What can we expect from your set at Society?

I haven’t planned a set as such, though I do have some nice bits, old and new, waiting to get played and am eagerly awaiting the postman’s arrival with some new releases. There will definitely be some Legowelt / Chicago Shags in there, maybe some disco. I’ll just have to see how it all goes….

Perseus Traxx plays Society Presents: Robert Owens next Thursday 27th September from 9pm – 2:30am and has a new split EP with Aroy Dee out now on Photic Fields called Hope.

Thunder

If you’ve been frequenting dark basements round these parts lately you may have noticed the unmistakable sounds of Thunder. A quarterly party with an extremely selective music policy, Thunder has so far welcomed Sven Weisemann, Patrice Scott and Neville Watson into the fold for their dedicated crowd. A collaboration between a trio of seasoned London music heads Miles Simpson, Rick Hopkins and Joseph Apted, the next party is happening this Friday up the road at the Waiting Room. We spoke to them about things that go bump in the night…  

Tell us about your introduction to house music – what clubs and records got you hooked?

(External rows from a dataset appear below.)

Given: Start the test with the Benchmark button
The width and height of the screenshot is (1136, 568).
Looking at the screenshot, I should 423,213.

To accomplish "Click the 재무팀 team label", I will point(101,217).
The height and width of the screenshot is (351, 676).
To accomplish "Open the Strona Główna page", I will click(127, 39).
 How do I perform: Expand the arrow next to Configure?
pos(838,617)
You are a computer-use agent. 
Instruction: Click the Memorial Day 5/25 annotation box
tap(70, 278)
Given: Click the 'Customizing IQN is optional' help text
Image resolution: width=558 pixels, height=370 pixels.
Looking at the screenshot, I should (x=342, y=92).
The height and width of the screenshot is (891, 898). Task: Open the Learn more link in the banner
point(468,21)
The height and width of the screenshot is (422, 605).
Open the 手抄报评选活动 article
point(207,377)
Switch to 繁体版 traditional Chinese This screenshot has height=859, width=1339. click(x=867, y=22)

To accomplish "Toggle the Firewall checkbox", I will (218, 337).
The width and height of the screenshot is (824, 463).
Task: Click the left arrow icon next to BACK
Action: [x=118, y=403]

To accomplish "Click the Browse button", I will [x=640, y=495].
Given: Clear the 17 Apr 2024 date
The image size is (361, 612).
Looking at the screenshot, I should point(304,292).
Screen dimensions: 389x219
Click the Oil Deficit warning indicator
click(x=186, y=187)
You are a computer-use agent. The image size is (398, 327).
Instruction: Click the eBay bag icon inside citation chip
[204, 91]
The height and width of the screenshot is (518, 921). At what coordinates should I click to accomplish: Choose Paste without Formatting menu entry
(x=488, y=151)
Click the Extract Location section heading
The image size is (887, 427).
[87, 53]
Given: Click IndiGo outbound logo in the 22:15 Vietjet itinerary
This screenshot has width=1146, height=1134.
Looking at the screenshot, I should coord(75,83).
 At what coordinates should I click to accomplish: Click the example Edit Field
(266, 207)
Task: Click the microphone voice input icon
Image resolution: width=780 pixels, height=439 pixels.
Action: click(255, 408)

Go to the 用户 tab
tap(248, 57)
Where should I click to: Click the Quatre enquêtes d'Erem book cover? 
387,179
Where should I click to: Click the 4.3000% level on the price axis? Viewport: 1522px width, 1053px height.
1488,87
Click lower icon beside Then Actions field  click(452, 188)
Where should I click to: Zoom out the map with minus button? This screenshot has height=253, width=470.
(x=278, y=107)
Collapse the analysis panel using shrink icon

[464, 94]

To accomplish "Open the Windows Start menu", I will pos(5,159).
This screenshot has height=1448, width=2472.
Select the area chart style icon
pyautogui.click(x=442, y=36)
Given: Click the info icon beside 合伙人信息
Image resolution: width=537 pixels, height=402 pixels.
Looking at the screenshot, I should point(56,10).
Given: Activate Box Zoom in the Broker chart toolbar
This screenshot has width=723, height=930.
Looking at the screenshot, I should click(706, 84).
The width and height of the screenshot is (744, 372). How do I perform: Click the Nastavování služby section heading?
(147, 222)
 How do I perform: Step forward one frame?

Rick: Me personally, I got sucked in by the sounds of Chicago and early Detroit in ‘89. Wasn’t a club but a local DJ named Doug Osbourne, who was a Shoomer, a few years older than me, and listening to him force feeding music to us like any good DJ would, I succumbed to the House Sound. Pre 1989 I was really into my hip hop and you’d often hear early Trax records like Adonis – No Way Back or Raze’s – Jack The Groove interspersed in the early sound-system nights out and these records always stood out with the distinctive 808 drum machines and basic looped bassline that drew you in. Another one was Nitro Deluxe but too me that seemed like a combination of early freestyle and even earlier house productions. Club wise, we’d go to Dingwalls and hear Colin Favor spin rap along with house too, so Mr. Favor had a very strong influence on why and how the house and techno sound became so prevalent in my late teens and early 20’s. Where I live in the suburbs, we were only a stone’s throw from the smoke, so London’s influence was drip fed to us and by then you were looking at so called raving like an epidemic. Most, if not all, my friends were going out to big raves or clubs in town. We had a local boozer on a Thursday night that Doug Osbourne did and it was mayhem, and there was not much drinking which never pleased Peter the landlord, bless him, meaning we were pretty much going out Thursdays, Friday, a big do in Cambridge or in London on a Saturday then back down the pub on the Sunday with everyone proclaiming they were coming back up, those were indeed the days.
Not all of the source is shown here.